Le Mémorial de Caen organise une conférence sur le sujet mardi 30 novembre, avec l’un de ses meilleurs spécialistes, l’historien Laurent Joly. Entretien.

(…)

Pourquoi avaient-ils ce sentiment de protection, si dans les faits la politique de Vichy les visait ?
Vous oubliez l’occupant. Pour les nazis, il n’y avait aucune distinction à faire entre les Juifs. Mais, en Europe de l’Ouest, mieux valait, pour des raisons « psychologiques », commencer par déporter les étrangers, pour ne pas trop émouvoir les populations, et pour s’assurer de la collaboration des autorités locales. Ce calcul a été fait aux Pays-Bas, en Belgique et en France occupée. La politique de Vichy ne visait pas à déporter les Juifs français. Et la loi française ne permettait pas de les interner, sauf ceux qui ne s’étaient pas soumis à l’obligation de recensement (loi du 2 juin 1941). Pour Vichy, les Picard, les Lambert, les Lyon-Caen devaient rester en France, mais avec un statut de sous-citoyens. En revanche l’État français souhaitait activement se débarrasser des juifs étrangers ainsi que des naturalisés…
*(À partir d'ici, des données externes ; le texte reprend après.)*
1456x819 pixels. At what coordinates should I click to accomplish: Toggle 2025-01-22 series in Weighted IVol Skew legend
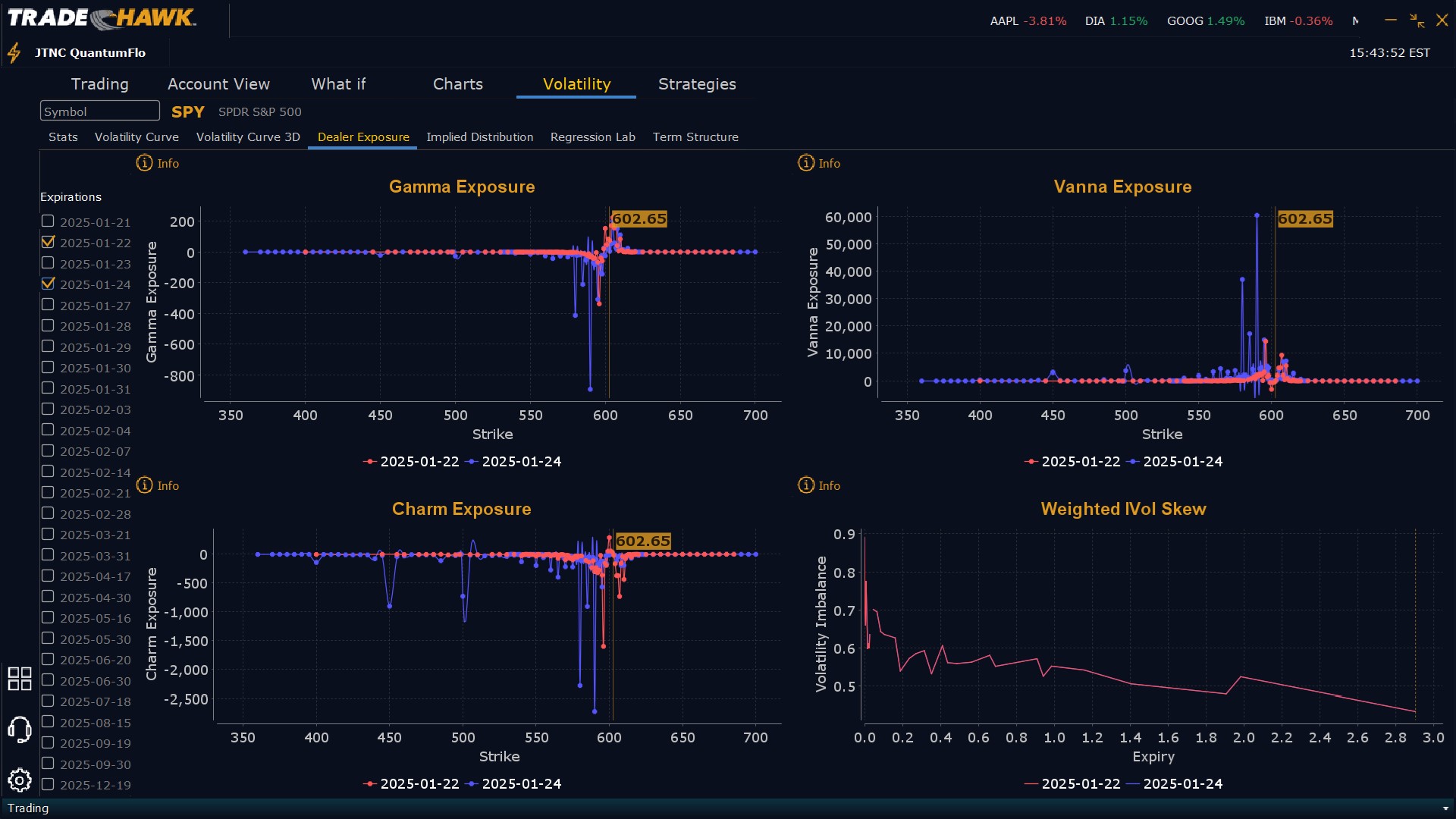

Les Juifs de France qui avaient combattu sous les drapeaux pendant 14-18 se sentaient particulièrement à l’abri… Parce que Pétain était lui-même un héros de la Première Guerre ?
Dès l’été 1942, Vichy sacrifie sans hésiter les Juifs étrangers ayant porté les armes pour la France. Très clairement, le gouvernement Pétain-Laval ne s’est pas mis en situation de protéger efficacement les « vieux juifs français » qui avaient combattu en 14-18…

In fine, les Juifs de France ont été moins décimés que ceux d’autres pays. Pourquoi ?
Il y a deux raisons principales. La première relève de ce qu’on peut appeler l’environnement social. Il demeure relativement protecteur pour les Juifs, même en France occupée. J’ai plus particulièrement étudié, dans mon livre L’État contre les Juifs, la mise en œuvre de la rafle dite du Vél’ d’Hiv. Je constate que les gens ont été le plus souvent recensés à leur domicile d’avant-guerre, ils gardent des voisins non juifs, qui peuvent les prévenir, les aider, etc. D’autre part, à la différence de presque tous les pays, ce sont des agents ordinaires de l’État qui procèdent aux arrestations en France. Or tous ne sont pas zélés. Il y a des fuites, des « ratés ». C’est ce qui explique — découverte que j’ai faite — que dès la première grande rafle visant des femmes et des enfants, près des deux tiers y ont échappé. Un tel bilan n’a pas d’équivalent ailleurs en Europe de l’Ouest.